補足:本作は、台湾の客家テレビ局のテレビ映画として製作されたもので、2023年の金鐘奬(放送メディアを対象にした賞)の最優秀テレビ映画賞受賞作。とある集合住宅に住む人々の日常を人間に擬態したコガネムシの視点で描いている。
観客賞:『アバンとアディ』
Abang Adik/富都青年 (監督:ジン・オング 王礼霖)
受賞コメント(ジン・オング監督):第一回のこの映画祭で『アバンとアディ』が観客賞を受賞したことをすごく嬉しく思います。2回の上映でのアフタートークで皆さんに涙を流させてしまって申し訳ない気持ちになりました。涙を流しながらこの作品をとても気に入っている、好きだという気持ちを伝えてくださいました。この作品をもって皆さんにお会いできたことを嬉しく思います。
主演俳優賞:ウー・カンレン(呉慷仁)『アバンとアディ』
受賞コメント(本人不在につきジン・オング監督が代理で登壇):先週(11/25)の金馬奬で最優秀主演男優賞を獲ったばかりのウー・カンレンが、まさかこの沖縄の映画祭でもこのような賞をいただけるとは本当に僕は夢にも思っていませんでした。俳優であれば、このような賞がいかに励みになるか、身に染みることでしょう。今日、彼はこの場にいないのですが、きっと彼にとって嬉しいニュースだと思います。心より感謝申し上げます。
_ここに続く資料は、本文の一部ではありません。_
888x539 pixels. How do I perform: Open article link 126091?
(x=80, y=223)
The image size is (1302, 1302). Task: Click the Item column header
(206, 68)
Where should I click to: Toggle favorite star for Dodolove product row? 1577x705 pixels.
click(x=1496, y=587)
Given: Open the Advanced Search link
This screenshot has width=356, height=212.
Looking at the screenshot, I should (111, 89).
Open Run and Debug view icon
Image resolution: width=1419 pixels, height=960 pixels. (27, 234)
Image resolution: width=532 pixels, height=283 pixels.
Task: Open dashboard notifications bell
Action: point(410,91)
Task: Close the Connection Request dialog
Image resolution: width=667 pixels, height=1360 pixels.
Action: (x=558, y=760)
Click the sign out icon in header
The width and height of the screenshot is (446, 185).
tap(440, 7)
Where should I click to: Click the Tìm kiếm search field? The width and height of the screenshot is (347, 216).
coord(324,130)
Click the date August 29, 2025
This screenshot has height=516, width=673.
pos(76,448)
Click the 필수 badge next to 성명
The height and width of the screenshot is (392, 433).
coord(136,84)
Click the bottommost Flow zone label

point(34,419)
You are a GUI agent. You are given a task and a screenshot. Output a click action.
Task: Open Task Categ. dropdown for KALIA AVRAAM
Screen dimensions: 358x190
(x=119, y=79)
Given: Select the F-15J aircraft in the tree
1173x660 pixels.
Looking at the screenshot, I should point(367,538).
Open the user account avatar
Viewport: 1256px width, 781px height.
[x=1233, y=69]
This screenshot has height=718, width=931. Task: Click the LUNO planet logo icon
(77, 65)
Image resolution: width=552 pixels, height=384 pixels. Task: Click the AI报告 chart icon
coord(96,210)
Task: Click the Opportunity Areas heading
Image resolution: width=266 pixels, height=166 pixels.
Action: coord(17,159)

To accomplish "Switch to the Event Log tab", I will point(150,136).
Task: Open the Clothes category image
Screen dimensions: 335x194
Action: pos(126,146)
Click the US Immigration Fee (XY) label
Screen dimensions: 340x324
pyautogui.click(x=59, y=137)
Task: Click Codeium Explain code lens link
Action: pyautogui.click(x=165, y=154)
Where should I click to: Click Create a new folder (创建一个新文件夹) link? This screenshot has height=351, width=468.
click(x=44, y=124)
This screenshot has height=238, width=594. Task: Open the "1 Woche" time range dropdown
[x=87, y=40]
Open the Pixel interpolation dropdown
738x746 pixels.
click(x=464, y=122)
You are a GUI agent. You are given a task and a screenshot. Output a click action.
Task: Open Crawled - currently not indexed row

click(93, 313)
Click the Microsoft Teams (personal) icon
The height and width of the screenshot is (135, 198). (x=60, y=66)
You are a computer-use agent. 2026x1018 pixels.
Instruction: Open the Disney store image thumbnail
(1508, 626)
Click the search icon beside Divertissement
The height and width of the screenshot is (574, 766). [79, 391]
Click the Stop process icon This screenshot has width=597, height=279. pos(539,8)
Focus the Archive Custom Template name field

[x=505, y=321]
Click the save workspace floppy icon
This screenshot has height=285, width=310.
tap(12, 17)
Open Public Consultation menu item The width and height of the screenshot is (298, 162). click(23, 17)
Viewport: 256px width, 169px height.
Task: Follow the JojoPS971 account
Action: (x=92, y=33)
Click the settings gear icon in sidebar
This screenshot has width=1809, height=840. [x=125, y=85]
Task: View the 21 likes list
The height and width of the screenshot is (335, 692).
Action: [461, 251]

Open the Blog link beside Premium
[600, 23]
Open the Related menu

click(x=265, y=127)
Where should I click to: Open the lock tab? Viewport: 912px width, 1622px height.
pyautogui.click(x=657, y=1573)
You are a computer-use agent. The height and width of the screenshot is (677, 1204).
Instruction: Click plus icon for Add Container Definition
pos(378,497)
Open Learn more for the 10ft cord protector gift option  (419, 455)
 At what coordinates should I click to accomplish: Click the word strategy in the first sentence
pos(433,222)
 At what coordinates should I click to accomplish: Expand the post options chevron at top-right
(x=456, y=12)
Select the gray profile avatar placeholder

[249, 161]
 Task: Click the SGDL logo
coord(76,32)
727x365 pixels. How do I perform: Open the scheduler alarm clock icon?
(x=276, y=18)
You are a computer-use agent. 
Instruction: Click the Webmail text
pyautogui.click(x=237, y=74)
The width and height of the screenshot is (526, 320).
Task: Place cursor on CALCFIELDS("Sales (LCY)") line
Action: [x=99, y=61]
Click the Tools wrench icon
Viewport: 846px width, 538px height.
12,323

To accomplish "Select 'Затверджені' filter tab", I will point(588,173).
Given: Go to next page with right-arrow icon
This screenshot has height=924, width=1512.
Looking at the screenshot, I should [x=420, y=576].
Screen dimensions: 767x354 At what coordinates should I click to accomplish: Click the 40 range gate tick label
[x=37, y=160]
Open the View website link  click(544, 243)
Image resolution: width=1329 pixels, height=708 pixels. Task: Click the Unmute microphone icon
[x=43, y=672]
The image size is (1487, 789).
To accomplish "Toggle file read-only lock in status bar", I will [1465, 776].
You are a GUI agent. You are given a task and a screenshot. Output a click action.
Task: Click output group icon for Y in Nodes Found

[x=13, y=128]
補足:コンペティションの応募要項に俳優についての賞の記載はなく、カタログにも「最優秀長編部門賞(最優秀映画賞)」と「観客賞」についての記述しかなかった。なお、本作でウー・カンレンは台湾の俳優であるが、このマレーシア映画では全編マレー語の手話を用いて演技をしている。
審査員賞①:『アバンとアディ』
受賞コメント(ジン・オング監督):このような席に3回連続で登壇するとは夢にも思いませんでした。まずは本当にありがとうございます。この賞は、映画に関わったすべてのクルーにとって、とても励みになる、サプライズな賞であると思います。この作品を手掛けてかれこれ3年が経ちますが、いろいろな地域でそれぞれに励ましの言葉をいただいています。本当に感謝申し上げます。
審査員賞②:『クジラと英雄』
One with the Whole(監督:ジム・ウィケンズ監督&ピート・チェルコウスキー)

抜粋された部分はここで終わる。